Saturday, February 25, 2017

Book Review: "The Covenant of Works: Its Confessional and Scriptural Basis" (Recovering Our Confessional Heritage)

Author Richard Barcellos has given us a small, informative primer, The Covenant of Works: Its Confessional and Scriptural Basis. You may already think you have a good theological understanding of the COW however Barcellos brings out numerous historical and theological aspects as they relate to the Second London Confession of Faith of 1689 and as the 2LCF relates to the Westminster Standards (Confession, Larger and Shorter Catechisms).

The author reviews the history of the LCF with a definition of the COW - good stuff.  And though I disagree with some of the content, there is valuable information that can be gleaned and used for further study.
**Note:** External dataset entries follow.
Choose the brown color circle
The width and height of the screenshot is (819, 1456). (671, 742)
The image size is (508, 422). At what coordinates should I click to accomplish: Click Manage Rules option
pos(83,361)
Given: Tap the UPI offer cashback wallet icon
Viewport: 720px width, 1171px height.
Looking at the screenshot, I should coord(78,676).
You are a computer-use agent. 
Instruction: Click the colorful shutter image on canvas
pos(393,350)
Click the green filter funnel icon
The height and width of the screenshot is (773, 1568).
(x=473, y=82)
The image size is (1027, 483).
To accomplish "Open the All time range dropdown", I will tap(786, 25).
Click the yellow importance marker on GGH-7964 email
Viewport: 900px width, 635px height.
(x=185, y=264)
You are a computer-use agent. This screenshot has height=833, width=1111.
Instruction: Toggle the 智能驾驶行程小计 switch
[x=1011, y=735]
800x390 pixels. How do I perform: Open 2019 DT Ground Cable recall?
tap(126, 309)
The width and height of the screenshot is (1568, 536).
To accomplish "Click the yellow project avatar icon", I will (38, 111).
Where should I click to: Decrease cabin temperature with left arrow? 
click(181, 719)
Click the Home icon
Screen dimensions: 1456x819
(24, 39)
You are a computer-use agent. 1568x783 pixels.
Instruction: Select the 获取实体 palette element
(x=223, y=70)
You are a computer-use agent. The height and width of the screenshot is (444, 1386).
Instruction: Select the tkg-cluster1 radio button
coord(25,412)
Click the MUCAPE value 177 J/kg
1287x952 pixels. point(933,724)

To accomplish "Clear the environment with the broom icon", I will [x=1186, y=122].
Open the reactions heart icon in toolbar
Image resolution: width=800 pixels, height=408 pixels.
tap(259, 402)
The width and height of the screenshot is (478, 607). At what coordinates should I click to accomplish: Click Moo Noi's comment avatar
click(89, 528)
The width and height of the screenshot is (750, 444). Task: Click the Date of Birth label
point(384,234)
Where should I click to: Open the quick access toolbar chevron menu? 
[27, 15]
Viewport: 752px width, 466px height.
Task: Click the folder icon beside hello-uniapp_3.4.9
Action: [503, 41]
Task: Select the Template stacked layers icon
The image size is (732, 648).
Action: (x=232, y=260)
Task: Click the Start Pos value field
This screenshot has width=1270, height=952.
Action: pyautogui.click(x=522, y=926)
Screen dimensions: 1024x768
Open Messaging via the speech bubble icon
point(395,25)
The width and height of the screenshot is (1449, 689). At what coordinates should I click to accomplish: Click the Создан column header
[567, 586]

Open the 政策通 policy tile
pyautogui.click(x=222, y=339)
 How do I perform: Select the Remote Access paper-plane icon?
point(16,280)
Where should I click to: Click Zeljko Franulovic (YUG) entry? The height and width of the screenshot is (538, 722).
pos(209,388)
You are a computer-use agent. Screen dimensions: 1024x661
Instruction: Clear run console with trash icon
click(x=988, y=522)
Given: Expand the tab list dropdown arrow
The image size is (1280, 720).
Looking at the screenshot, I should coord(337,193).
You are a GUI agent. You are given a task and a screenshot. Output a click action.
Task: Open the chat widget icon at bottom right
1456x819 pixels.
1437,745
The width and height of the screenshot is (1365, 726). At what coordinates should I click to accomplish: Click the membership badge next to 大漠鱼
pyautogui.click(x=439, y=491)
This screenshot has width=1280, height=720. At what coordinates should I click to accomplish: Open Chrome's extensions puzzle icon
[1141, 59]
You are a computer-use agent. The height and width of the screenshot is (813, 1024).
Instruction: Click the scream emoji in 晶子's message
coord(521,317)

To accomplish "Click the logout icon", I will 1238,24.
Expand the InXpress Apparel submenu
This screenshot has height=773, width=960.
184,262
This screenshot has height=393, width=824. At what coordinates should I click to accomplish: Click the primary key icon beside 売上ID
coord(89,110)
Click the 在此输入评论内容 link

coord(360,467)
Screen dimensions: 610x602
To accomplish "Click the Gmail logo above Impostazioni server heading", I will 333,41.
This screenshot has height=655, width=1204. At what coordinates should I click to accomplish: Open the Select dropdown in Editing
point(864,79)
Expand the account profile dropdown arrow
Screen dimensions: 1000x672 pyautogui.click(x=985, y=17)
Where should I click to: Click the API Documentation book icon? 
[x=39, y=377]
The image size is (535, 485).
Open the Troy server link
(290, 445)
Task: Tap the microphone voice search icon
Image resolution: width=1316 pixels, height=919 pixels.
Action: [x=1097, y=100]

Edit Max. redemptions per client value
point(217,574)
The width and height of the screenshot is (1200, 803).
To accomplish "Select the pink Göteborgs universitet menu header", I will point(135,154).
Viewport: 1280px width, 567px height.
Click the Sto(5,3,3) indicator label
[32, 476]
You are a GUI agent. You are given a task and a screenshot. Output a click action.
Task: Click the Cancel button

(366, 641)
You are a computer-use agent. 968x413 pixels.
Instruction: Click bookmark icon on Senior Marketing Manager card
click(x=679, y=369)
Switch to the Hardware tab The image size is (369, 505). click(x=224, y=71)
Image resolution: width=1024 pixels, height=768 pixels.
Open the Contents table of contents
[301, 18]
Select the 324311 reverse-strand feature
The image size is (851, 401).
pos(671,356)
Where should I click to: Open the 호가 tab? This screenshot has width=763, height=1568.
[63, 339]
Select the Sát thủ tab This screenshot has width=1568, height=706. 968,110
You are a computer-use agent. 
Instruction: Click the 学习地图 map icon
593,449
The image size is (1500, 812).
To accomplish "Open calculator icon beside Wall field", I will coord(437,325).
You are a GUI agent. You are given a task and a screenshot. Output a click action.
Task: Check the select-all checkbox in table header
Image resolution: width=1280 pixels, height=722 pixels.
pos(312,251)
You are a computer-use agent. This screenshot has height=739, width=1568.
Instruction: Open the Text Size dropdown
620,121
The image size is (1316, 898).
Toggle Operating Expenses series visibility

At only 137 pages, this could be read quickly and used to kick start a study of the subject.

However, what I thought was going to be an interesting and informational book on the Covenant of Works turned out to be a difficult read. The book is chock full of parenthetical statements and references making the flow difficult and a time consuming read. Though well footnoted, numerous foot notes simply refer to the reader to the author's other books for fuller explanations. At times, as in chapter one, lesser known Latin theological terms are defined as a preface to what follows (well done), other terms are not defined and it leaves me wondering who the intended audience is. It appears to be written for the layperson but with the difficulties outlined above, I'm unsure if a good, introductory grasp of the COW can be obtained. A different,  more helpful approach to the subject could have been taken. A larger, but yet still slim volume eliminating the issues outlined above would have made this a much better read.

My main disagreement with this volume is that I don't believe the author has made a good case for the covenant coming after Adam's creation. I would hold  to the view that Adam was created in covenant. With that statement being made, I'll leave it to the reader to decide.

Perhaps, as the author states in his conclusion, this book can function as a launch pad for further study. I suggest this to be the case as I was left with more questions unanswered rather than answered.

The author has provided a complimentary copy of this book. The views expressed are my own.